▶ Task statement
Nothing but the lines below between the line holding "The height and width of the screenshot is (674, 1568)." and the line holding "This screenshot has width=1024, height=768.", inclusive, should appear in the answer, each set down exactly.
(Input for this task begins)
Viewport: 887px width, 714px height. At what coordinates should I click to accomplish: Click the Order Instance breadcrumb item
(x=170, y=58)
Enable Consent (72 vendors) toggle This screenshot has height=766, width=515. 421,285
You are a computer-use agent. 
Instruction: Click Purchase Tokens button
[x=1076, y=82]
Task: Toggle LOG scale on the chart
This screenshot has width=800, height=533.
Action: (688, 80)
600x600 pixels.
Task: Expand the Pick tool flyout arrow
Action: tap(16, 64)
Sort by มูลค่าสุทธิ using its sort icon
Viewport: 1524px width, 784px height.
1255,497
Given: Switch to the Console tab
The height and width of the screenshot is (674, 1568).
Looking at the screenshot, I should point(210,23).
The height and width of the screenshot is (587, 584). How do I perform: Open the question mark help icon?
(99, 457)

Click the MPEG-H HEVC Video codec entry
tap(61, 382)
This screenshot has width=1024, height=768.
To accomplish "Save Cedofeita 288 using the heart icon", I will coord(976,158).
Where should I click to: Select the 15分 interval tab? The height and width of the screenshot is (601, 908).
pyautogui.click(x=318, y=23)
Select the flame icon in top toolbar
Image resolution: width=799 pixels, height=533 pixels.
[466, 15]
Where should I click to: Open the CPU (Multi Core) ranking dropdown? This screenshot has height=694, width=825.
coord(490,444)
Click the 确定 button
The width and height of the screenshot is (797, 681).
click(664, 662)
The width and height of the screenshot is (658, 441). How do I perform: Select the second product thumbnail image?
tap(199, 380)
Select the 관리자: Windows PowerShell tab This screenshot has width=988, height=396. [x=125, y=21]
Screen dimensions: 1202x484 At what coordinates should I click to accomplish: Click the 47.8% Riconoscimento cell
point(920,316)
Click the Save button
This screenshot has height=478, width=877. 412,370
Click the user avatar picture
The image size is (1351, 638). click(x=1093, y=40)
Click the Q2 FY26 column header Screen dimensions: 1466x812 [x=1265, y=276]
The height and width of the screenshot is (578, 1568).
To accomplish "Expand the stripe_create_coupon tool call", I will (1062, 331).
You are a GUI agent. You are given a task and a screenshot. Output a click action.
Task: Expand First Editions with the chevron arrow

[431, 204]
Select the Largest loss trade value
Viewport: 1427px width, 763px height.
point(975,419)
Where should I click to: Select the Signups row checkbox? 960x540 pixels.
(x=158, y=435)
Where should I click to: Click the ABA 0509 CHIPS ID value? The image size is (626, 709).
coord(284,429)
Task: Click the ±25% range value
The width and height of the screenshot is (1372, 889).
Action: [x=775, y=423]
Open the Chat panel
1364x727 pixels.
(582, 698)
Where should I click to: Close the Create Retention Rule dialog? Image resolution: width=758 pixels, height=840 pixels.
(Input for this task ends)
▶ Your solution
The height and width of the screenshot is (674, 1568).
Looking at the screenshot, I should point(210,23).
The height and width of the screenshot is (587, 584). How do I perform: Open the question mark help icon?
(99, 457)

Click the MPEG-H HEVC Video codec entry
tap(61, 382)
This screenshot has width=1024, height=768.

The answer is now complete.